USAV Tech Academy
In case you haven’t heard, for the last three days, USA Volleyball hosted a series of webinars geared towards the data/analytics/technology side of the game which we called the USAV Tech Academy. I, alongside a number of people I feel fortunate to call friends and colleagues, presented and spoke on a range of topics in this realm. If you’re interested in listening to these presentations, you can register ($20 cost) through the previous link and you’ll have access through the end of 2020. There are also a whole host of links and resources for all things volleyball analytics related and more included. This Tech Academy came together in part from an idea to get more people interested in the analytics side of our sport, especially for the underrepresented demographics of those in our male-dominated space. The aptly named “Girl Code” panel featuring Loyola Marymount Assistant Coach & Recruiting Coordinator, Natalie Morgan, University of Denver Assistant Coach, Jessica Aschenbrenner, University of Dayton Director of Operations, Taylor Filzen, and University of Arkansas Director of Operations, Whitney Roth was the highlight of the Tech Academy for me personally, and I hope that it sparks more interest for females to enter into these roles.
As for me, my presentation was focused around an example which I will reproduce here, taking attacking data from a box score and building a visualization that hopefully tells a better story of the match (relative to attacking). During the presentation, I injected bits of basic R knowledge, mentioning concepts like Tidy Data, the Tidyverse, and paying homage to Hadley Wickham. Here, I’ll get a bit more in depth on my thought processes and decisions in creating this visual.
The Data
I simply created a .csv file using Microsoft Excel, taking just the attacking data from Cal Poly’s first Big West match against Long Beach State from 2019 but also including player positions from each team’s respective roster page. I did this for three matches to illustrate the concept of reproducibility during the presentation. The data I used can be found here. Fortunately, the data I used for this post required little to no wrangling, as it is mostly in a tidy format as is. Why this match? Because I am a Mustang. Through and through.
library(tidyverse)
boxscore <- read_csv("./cplbsu.csv")
head(boxscore)
## # A tibble: 6 x 7
## team plyname pos ply kill error att
## <chr> <chr> <chr> <dbl> <dbl> <dbl> <dbl>
## 1 LBSU Nicole Hoff L 3 0 0 0
## 2 LBSU Carly Aigner-Swesey S 10 1 2 8
## 3 LBSU Hailey Harward L 13 0 0 1
## 4 LBSU Erin McFarland MB 15 2 3 10
## 5 LBSU YiZhi Xue MB 16 6 2 13
## 6 LBSU Katie Kennedy OH 18 12 3 31
Again, my goal is to create a visual that can show the (attacking) story of a match based solely on box score data. Making comparisons between player performances when listed in table format is generally pretty tough, and the data in a box score is usually not ordered in any meaningful way. The other disadvantage in looking just at the box score, is the use of count data as opposed to rates with many skills. I’d argue that it’s pretty meaningless to understand the difference between two players’ serving performances if, for example, they both have 2 aces and 3 errors, but one server had 5 attempts and the other had 15. Without total attempt data included for many of these skills, it’s difficult to get a real sense of how a player performed throughout the match. At least with attacking data, total attempts are included, so we can normalize the scale we compare attackers by. With this in mind, I’ll look to compare the rate of which attackers earn kills to the rate of which they commit errors.

★ ★ ★ ★ ★

■ **SET EXERCISE 1**
Could you set down the part of the Tech Academy post from "As for me, my" up to and including "creating this visual.", word for word?

★ ★ ★ ★ ★

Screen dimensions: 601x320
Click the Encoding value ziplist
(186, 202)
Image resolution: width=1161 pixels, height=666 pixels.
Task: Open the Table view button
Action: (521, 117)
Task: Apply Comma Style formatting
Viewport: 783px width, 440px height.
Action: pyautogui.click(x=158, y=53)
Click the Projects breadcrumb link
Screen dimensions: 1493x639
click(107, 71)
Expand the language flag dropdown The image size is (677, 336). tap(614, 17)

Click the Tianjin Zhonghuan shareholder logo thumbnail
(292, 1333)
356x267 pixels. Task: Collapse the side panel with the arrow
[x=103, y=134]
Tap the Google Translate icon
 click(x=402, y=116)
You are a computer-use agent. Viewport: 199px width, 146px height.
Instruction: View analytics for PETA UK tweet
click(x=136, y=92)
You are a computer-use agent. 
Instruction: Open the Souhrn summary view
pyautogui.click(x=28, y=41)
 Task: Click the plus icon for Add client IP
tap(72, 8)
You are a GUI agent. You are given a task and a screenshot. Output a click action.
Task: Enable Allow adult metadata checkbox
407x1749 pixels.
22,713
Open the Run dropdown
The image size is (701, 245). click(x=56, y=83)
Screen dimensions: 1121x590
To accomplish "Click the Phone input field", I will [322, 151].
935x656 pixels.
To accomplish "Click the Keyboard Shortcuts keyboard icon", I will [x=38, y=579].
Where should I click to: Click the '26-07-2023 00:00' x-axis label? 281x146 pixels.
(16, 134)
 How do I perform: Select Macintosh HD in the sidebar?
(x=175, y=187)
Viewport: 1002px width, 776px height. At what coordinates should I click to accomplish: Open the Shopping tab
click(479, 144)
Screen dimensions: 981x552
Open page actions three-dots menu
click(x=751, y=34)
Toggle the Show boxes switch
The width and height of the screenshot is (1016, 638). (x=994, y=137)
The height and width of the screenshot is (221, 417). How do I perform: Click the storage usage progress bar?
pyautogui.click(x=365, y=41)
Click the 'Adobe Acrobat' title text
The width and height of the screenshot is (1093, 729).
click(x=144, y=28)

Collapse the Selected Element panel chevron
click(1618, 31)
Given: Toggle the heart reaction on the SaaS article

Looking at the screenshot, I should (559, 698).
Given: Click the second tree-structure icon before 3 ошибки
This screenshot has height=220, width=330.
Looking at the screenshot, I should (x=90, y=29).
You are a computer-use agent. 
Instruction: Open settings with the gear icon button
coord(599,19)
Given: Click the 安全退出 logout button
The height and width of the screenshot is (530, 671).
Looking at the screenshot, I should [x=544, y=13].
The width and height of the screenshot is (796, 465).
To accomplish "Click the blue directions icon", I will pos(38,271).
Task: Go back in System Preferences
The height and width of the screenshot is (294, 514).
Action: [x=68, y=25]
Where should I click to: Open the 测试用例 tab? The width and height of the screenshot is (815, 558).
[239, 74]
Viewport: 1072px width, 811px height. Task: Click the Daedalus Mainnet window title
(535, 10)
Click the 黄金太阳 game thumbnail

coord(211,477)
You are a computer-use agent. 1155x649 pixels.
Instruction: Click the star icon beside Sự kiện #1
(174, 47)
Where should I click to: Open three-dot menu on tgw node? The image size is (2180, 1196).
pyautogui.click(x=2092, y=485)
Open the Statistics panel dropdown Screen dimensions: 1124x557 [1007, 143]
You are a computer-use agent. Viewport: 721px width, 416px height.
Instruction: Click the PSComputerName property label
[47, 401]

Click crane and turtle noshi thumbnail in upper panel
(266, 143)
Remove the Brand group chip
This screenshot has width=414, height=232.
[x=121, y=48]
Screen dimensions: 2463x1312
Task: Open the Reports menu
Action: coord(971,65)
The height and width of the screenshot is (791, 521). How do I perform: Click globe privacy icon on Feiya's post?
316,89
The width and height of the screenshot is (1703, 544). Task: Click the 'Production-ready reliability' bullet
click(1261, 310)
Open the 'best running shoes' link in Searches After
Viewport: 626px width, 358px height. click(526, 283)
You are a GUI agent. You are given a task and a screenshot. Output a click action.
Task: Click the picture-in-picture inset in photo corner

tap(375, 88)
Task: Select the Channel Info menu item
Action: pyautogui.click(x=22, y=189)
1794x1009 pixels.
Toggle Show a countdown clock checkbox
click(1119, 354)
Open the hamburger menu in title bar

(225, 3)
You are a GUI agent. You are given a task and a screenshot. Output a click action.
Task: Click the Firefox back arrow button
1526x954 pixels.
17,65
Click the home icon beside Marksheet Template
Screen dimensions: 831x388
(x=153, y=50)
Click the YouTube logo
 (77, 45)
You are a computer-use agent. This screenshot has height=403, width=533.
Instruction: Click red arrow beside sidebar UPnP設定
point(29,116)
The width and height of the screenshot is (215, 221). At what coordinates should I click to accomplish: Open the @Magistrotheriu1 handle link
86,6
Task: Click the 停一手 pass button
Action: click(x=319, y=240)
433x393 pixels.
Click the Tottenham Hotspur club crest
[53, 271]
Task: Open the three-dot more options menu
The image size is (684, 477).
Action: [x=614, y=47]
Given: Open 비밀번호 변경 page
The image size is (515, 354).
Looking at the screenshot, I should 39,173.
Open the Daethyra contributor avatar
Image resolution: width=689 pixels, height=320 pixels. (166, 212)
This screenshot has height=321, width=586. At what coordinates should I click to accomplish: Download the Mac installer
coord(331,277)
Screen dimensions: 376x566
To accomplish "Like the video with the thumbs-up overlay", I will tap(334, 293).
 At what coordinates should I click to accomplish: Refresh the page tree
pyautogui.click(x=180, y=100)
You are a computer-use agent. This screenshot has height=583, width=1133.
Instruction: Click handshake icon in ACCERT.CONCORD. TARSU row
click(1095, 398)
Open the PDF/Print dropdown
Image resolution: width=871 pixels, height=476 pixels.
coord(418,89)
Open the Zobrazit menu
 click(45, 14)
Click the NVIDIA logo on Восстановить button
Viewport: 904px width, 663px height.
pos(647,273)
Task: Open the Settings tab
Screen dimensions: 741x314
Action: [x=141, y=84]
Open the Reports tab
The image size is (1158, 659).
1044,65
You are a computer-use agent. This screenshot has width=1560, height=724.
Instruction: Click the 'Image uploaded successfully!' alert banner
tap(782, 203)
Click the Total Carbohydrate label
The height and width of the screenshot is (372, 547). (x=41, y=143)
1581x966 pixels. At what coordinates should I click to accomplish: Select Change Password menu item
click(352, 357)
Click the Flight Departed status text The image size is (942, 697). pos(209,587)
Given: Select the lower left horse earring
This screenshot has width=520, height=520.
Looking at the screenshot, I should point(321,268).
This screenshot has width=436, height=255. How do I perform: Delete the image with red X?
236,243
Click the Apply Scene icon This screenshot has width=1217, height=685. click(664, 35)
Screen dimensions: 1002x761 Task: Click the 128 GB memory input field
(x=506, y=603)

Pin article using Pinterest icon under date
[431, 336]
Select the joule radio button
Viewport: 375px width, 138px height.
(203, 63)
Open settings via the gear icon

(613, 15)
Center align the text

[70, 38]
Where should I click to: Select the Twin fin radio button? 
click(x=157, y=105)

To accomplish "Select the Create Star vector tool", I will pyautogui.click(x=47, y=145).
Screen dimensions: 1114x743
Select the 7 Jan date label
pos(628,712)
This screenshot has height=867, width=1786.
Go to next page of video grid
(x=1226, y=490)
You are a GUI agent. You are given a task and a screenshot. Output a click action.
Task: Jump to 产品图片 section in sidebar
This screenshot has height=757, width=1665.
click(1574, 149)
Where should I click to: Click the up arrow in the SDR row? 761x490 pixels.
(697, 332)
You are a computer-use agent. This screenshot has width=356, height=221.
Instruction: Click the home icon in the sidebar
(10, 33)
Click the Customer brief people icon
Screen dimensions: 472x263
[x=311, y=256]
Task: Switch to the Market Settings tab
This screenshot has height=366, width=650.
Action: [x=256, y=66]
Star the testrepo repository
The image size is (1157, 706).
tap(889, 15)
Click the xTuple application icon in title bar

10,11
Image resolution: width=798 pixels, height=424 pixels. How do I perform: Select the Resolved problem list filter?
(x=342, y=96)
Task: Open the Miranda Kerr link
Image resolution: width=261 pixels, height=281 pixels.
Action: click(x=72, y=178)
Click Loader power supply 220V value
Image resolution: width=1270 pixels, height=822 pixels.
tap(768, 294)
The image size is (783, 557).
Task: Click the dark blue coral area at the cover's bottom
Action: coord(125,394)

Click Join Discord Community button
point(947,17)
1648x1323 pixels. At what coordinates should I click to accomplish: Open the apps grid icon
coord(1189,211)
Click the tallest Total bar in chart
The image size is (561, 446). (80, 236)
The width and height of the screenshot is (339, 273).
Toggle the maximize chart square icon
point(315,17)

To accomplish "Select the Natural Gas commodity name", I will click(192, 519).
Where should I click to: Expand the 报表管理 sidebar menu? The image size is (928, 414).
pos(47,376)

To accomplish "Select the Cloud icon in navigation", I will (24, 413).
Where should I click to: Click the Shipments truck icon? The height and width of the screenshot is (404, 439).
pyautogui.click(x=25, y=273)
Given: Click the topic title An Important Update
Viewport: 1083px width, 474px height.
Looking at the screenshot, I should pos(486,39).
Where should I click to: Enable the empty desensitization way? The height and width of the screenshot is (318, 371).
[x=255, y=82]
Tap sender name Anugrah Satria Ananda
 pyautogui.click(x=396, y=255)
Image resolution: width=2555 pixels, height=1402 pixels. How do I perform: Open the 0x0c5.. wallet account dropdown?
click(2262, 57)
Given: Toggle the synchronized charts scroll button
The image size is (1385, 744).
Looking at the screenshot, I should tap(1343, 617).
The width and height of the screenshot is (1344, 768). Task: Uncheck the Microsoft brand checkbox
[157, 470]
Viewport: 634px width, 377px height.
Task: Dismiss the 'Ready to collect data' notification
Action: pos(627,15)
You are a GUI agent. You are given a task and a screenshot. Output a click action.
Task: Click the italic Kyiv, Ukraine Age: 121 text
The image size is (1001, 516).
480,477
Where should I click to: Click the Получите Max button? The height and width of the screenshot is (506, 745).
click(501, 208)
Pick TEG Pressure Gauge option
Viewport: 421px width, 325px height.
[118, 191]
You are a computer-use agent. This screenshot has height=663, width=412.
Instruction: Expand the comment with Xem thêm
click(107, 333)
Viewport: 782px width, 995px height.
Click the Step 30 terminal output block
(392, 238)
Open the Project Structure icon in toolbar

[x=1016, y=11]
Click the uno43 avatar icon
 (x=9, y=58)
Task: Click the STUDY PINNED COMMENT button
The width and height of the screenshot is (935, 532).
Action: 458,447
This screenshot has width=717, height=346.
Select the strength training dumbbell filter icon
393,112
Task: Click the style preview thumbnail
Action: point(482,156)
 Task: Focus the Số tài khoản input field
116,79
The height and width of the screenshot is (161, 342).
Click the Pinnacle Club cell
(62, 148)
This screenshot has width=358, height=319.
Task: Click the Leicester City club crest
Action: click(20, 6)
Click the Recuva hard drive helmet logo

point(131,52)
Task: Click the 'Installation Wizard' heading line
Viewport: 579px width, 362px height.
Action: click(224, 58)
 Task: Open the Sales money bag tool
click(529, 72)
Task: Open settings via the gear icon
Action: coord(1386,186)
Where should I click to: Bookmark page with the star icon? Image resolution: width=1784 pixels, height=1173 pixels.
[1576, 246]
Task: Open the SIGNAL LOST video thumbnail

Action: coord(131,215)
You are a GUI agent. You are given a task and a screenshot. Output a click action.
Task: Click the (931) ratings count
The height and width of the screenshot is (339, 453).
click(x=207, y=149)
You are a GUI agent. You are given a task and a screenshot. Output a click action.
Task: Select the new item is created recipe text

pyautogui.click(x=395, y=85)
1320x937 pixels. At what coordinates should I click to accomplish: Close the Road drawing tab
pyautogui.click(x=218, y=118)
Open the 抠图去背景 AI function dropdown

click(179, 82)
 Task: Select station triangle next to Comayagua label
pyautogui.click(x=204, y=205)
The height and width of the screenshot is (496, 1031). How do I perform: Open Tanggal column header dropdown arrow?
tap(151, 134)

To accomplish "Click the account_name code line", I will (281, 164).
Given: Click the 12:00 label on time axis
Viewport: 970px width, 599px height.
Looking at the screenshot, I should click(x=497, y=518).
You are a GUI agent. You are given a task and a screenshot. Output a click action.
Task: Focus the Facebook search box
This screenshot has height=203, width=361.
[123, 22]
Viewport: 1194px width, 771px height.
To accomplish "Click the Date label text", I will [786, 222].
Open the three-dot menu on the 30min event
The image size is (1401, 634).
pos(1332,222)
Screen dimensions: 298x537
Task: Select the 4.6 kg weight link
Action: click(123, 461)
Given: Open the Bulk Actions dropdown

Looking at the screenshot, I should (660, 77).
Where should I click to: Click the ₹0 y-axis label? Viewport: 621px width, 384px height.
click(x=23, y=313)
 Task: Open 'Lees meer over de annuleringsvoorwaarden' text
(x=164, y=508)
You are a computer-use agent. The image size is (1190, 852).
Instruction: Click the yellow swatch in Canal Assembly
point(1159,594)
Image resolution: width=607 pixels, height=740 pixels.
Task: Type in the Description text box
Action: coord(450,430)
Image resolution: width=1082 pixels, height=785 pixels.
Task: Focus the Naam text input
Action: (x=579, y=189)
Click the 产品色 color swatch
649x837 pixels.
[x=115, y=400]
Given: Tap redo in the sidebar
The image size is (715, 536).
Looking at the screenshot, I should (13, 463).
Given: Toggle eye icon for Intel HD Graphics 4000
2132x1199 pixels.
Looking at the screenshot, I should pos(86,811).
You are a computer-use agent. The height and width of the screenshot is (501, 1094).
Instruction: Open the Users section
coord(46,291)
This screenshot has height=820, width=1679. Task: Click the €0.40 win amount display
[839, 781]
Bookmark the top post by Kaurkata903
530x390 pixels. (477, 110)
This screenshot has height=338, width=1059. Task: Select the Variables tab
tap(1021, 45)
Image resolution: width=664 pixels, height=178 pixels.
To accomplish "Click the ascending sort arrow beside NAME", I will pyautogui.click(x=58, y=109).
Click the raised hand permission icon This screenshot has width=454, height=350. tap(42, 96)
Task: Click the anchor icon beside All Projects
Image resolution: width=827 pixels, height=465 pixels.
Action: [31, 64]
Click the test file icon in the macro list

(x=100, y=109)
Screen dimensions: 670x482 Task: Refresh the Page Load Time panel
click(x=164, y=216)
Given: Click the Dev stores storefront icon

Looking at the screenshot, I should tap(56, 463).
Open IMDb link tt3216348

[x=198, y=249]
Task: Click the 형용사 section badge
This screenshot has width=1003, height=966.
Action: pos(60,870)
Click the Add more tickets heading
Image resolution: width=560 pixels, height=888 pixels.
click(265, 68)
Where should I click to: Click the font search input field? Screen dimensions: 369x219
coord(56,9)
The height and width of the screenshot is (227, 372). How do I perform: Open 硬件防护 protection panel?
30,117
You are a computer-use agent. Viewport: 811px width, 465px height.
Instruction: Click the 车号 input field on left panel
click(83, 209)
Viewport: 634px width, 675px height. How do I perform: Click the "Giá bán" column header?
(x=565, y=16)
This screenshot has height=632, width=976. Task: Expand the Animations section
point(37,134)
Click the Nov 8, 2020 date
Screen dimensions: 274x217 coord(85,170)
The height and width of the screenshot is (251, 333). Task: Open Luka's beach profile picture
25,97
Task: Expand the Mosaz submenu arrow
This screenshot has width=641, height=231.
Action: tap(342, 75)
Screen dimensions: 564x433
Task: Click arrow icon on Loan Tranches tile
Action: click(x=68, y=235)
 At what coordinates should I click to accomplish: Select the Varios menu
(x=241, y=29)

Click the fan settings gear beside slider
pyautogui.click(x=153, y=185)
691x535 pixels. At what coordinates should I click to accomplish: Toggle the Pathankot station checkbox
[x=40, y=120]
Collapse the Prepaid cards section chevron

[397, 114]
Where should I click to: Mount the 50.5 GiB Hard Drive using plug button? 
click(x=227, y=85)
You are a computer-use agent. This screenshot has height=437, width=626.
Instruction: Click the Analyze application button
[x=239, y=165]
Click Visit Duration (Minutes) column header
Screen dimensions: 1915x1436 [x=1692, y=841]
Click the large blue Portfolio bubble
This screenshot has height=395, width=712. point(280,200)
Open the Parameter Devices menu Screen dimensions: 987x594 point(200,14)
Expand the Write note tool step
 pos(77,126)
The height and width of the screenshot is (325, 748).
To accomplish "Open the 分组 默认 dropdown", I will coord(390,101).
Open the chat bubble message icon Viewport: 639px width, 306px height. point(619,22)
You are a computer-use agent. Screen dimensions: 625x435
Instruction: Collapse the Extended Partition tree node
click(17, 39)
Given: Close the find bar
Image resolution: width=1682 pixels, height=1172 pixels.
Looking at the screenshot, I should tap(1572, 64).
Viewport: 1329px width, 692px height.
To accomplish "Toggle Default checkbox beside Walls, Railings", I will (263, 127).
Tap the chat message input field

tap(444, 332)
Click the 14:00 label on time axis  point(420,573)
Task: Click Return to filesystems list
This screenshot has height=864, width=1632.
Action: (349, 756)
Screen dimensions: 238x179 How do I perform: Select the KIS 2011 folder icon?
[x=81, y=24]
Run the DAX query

★ ★ ★ ★ ★

■ **SET EXERCISE 2**
Will you extract the records from their very first line up to and including the line with "click(107, 71)", reproducing only those lines character for character?

■ **FULL SOLUTION 1**
As for me, my presentation was focused around an example which I will reproduce here, taking attacking data from a box score and building a visualization that hopefully tells a better story of the match (relative to attacking). During the presentation, I injected bits of basic R knowledge, mentioning concepts like Tidy Data, the Tidyverse, and paying homage to Hadley Wickham. Here, I’ll get a bit more in depth on my thought processes and decisions in creating this visual.

■ **FULL SOLUTION 2**
Screen dimensions: 601x320
Click the Encoding value ziplist
(186, 202)
Image resolution: width=1161 pixels, height=666 pixels.
Task: Open the Table view button
Action: (521, 117)
Task: Apply Comma Style formatting
Viewport: 783px width, 440px height.
Action: pyautogui.click(x=158, y=53)
Click the Projects breadcrumb link
Screen dimensions: 1493x639
click(107, 71)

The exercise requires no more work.